++++ READING PASSAGE

But now the way would-be owners view homes is on the verge of transforming forever – thanks to the success of live video streaming.

We told earlier this month how top chef Tony Singh had become the first person in Scotland to use smartphone app Periscope to advertise his luxurious villa, which is currently on the market for £550,000.

The app allows viewers from across the globe to peer through the keyhole of properties, experience a full tour and make comments – without actually being there in person.

According to the city’s leading property portal ESPC, viewings of Mr Singh’s five-bedroomed home have tripled since it was streamed on Periscope on August 14.

Using the tool to advertise the Duddingston property was the brainchild of Ken McEwan, CEO of McEwan Fraser Legal, which is selling the home.

The firm had been looking to trial the app for viewings for months, and saw the celebrity chef, who was voted ITV chef of the year in 2000, as the “perfect” famous face to gain attention for the scheme.

Mr McEwan said around 392 people followed the live footage, with more than 90 people leaving comments and asking questions.

He said: “The Periscope of Tony Singh’s house was a huge success and it’s definitely something we are going to be rolling out across Edinburgh – particularly homes that have a historical interest or once belonged to a celebrity.

“We were absolutely delighted with how well the trial went for a number of different reasons.

“Viewings increased by 99 per cent on the ESPC website and increased by 79 per cent on our own webpage.

“Unfortunately I can’t reveal the exact figures for confidential reasons, but Periscope definitely made a difference.”

He added: “Using Periscope means we can stream live videos anytime from any smart phone or tablet, linking with anyone one anywhere in the world and allow followers to comment and interact live.”

Mr Singh, the former owner of some of the city’s top eateries in recent years including Oloroso, Tony’s Table and Roti, described the app as “very slick and easy to use”.

++++++++

◆ **OBJECTIVE A**
According to the Periscope article, about how many people followed the live footage of the house?
The Periscope article has no connection to the records that follow.

++++ SUPPLIED RECORDS

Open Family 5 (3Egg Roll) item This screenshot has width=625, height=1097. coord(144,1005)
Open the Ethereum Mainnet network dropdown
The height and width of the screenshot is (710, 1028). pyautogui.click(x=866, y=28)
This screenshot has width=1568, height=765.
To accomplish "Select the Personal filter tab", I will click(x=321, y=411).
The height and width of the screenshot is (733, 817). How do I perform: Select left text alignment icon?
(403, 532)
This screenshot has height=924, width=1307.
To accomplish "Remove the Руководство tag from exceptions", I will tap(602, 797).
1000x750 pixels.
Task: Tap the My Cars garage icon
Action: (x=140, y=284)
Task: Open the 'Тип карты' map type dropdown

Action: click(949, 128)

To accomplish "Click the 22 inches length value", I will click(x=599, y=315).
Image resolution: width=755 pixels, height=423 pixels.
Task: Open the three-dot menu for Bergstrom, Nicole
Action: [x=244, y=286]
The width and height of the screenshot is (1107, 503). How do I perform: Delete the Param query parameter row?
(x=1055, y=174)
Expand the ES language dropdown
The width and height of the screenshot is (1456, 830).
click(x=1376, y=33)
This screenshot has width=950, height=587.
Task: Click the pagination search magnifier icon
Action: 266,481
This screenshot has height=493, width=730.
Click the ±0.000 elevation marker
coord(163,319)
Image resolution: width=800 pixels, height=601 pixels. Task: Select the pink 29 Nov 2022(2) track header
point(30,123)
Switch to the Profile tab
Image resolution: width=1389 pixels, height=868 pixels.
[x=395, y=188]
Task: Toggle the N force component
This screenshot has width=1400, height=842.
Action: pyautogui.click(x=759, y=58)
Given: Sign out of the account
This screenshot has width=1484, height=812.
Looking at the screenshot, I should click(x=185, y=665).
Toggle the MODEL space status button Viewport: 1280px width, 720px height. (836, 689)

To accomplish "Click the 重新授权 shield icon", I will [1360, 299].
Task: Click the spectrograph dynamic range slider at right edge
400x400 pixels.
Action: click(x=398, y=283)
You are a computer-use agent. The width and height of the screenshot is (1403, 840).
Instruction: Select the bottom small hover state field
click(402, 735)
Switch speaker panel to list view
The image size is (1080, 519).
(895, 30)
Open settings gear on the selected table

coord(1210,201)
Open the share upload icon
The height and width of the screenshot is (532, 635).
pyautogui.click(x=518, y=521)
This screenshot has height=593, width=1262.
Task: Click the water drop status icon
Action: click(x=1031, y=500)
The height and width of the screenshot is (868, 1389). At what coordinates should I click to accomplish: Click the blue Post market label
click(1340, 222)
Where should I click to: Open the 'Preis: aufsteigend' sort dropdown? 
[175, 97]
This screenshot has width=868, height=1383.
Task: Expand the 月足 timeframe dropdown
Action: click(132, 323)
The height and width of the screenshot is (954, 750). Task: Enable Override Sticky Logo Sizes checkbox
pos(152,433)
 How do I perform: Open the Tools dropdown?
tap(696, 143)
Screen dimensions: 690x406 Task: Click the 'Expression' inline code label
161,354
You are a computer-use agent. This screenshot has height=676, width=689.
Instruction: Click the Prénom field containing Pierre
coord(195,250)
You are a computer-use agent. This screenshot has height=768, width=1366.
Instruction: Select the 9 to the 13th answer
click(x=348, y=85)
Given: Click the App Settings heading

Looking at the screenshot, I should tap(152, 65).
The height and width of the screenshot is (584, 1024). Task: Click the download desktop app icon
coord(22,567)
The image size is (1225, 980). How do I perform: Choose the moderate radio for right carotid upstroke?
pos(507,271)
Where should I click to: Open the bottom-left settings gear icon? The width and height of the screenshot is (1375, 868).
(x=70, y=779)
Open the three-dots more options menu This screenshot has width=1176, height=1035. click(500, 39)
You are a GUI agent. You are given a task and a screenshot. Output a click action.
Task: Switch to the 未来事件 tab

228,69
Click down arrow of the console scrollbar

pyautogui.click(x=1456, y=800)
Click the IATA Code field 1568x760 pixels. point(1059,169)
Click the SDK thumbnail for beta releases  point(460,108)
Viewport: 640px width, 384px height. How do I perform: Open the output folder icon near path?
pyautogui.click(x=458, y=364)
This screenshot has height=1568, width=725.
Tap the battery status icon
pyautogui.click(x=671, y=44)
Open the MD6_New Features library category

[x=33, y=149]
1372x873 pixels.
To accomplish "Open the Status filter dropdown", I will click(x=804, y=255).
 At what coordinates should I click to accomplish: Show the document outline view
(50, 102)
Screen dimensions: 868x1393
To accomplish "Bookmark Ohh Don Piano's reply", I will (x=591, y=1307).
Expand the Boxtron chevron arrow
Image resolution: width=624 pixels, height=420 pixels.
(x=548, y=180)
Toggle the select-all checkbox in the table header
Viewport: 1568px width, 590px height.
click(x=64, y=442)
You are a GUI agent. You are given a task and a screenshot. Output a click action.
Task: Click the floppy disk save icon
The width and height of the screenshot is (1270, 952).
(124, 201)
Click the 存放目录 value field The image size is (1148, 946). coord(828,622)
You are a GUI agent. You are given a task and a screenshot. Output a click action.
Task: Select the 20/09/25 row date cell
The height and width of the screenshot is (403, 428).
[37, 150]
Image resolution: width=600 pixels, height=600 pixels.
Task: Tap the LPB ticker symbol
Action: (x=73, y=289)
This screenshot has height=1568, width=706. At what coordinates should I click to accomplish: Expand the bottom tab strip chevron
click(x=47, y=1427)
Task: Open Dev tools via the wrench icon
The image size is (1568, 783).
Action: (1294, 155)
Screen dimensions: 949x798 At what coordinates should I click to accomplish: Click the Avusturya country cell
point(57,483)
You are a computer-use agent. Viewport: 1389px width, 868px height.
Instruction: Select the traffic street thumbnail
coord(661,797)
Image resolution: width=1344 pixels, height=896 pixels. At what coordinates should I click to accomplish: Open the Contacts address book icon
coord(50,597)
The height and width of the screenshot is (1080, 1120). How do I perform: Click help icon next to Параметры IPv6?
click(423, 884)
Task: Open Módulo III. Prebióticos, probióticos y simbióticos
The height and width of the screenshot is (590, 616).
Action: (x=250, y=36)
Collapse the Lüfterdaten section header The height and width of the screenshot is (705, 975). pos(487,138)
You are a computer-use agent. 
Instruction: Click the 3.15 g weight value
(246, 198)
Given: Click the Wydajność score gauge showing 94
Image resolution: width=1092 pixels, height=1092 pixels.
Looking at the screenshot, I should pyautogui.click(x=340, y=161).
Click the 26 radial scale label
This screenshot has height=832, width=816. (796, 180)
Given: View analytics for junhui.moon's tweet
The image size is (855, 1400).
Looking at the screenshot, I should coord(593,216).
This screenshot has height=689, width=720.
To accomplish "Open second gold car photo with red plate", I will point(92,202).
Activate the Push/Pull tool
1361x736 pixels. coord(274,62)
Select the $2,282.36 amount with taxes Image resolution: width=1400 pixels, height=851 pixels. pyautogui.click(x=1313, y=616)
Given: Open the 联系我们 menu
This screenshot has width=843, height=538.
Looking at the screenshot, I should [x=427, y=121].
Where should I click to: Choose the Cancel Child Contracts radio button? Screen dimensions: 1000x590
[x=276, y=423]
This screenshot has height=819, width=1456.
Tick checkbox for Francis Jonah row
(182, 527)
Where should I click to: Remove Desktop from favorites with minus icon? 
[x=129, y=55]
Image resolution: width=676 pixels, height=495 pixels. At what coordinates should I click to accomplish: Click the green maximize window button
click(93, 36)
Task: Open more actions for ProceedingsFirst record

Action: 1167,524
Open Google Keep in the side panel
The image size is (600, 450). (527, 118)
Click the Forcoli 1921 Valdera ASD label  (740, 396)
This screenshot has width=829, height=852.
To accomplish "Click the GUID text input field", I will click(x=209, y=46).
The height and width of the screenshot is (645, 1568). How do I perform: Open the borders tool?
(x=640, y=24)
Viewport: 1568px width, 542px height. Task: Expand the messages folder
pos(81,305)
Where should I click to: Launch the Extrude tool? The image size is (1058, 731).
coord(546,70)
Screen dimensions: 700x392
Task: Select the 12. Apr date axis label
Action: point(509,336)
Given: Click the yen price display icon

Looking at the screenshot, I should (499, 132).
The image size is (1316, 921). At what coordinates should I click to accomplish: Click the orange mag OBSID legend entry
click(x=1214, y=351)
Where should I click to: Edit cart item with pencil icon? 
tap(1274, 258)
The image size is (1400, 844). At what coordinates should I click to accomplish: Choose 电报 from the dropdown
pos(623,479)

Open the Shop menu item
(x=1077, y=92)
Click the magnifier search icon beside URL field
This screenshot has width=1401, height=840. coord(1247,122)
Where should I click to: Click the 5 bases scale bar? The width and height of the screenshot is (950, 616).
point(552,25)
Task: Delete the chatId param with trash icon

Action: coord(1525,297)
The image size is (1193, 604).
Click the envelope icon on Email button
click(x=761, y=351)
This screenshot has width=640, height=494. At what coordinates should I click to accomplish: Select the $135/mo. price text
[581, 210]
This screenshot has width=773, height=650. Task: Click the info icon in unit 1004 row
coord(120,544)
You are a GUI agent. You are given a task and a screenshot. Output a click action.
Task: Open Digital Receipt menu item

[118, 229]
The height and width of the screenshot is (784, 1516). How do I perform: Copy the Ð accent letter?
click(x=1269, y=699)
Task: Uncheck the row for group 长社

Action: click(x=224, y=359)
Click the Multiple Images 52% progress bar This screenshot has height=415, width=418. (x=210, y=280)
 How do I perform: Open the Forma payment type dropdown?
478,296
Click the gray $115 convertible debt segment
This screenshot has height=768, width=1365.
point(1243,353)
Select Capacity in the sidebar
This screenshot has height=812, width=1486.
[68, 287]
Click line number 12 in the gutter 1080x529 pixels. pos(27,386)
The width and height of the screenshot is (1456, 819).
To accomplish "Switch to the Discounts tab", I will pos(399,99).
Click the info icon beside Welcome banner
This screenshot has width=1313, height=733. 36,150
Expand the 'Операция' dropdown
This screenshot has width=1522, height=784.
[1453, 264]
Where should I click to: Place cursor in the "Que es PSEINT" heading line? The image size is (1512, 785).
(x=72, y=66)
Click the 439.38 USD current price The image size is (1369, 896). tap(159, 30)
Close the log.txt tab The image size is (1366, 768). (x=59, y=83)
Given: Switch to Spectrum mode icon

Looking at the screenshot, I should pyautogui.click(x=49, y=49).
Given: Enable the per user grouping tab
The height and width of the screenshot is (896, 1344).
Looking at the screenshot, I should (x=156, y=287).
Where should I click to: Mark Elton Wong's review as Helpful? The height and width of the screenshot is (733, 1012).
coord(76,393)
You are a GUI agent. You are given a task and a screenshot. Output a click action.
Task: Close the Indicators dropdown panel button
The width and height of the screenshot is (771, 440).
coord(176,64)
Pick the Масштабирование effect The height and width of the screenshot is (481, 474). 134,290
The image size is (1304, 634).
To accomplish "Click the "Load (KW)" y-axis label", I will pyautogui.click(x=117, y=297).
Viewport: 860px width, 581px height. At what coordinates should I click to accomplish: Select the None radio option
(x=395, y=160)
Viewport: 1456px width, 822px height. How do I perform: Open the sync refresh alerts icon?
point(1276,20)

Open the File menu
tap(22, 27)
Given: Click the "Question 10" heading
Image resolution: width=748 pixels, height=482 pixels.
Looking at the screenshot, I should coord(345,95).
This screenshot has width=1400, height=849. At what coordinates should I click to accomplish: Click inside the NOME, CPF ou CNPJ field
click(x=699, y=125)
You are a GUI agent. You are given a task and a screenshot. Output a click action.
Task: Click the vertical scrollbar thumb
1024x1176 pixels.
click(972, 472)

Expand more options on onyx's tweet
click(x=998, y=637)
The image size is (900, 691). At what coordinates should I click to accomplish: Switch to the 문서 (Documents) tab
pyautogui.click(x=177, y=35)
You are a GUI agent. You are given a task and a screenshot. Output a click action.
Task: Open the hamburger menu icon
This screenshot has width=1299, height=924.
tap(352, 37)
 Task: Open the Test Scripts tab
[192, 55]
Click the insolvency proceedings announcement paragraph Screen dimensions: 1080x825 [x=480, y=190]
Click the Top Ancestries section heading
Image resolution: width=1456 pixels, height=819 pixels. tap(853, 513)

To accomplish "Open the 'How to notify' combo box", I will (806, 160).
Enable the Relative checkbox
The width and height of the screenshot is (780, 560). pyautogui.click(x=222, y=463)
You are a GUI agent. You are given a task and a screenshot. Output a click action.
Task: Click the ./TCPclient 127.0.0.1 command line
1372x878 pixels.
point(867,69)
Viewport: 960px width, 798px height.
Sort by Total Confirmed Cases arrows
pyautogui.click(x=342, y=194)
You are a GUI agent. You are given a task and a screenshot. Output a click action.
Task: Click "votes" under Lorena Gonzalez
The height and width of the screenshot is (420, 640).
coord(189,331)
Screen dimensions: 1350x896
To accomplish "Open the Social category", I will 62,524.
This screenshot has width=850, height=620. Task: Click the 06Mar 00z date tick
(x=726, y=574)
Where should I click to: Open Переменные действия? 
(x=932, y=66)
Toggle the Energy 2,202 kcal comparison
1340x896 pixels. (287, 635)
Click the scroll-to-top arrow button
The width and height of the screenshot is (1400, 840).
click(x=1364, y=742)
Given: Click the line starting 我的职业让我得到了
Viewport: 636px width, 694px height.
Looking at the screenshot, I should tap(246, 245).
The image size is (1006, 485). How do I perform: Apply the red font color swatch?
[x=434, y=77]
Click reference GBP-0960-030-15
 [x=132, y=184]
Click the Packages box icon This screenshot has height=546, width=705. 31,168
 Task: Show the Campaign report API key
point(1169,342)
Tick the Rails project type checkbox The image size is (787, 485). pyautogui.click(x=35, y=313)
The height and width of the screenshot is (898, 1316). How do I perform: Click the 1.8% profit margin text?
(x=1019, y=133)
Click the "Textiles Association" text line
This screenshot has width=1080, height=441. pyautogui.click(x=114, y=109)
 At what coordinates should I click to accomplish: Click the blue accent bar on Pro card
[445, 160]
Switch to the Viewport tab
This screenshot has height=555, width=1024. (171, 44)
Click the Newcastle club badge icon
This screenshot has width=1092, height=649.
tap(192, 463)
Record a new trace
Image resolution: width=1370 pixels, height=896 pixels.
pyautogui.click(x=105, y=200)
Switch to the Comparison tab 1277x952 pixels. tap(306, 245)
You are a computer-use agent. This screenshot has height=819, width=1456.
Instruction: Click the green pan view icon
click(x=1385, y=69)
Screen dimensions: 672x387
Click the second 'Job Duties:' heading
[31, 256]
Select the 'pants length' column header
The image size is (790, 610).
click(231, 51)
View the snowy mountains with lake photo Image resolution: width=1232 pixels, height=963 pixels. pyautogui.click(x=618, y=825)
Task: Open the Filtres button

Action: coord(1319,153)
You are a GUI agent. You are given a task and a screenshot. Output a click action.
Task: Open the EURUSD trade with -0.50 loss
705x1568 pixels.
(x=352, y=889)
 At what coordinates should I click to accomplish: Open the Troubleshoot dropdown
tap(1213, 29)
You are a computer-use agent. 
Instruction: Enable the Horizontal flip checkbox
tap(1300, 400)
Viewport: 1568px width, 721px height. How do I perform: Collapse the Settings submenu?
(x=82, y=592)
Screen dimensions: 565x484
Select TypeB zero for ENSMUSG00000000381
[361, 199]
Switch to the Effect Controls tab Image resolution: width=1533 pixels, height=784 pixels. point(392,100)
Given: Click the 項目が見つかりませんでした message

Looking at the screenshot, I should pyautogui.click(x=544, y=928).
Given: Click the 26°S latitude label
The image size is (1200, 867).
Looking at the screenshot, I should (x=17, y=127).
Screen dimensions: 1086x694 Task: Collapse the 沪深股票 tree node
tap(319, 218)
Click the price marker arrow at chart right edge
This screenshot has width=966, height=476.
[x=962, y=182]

++++++++

◆ **OBJECTIVE B**
Rewrite the records from their first line up to and including the line containing "Action: click(949, 128)", substituting "drop-down menu" for "dropdown" and leaving everything else unchanged.

◆ **CORRECT ANSWER A**
Around 392 people

◆ **CORRECT ANSWER B**
Open Family 5 (3Egg Roll) item This screenshot has width=625, height=1097. coord(144,1005)
Open the Ethereum Mainnet network drop-down menu
The height and width of the screenshot is (710, 1028). pyautogui.click(x=866, y=28)
This screenshot has width=1568, height=765.
To accomplish "Select the Personal filter tab", I will click(x=321, y=411).
The height and width of the screenshot is (733, 817). How do I perform: Select left text alignment icon?
(403, 532)
This screenshot has height=924, width=1307.
To accomplish "Remove the Руководство tag from exceptions", I will tap(602, 797).
1000x750 pixels.
Task: Tap the My Cars garage icon
Action: (x=140, y=284)
Task: Open the 'Тип карты' map type drop-down menu

Action: click(949, 128)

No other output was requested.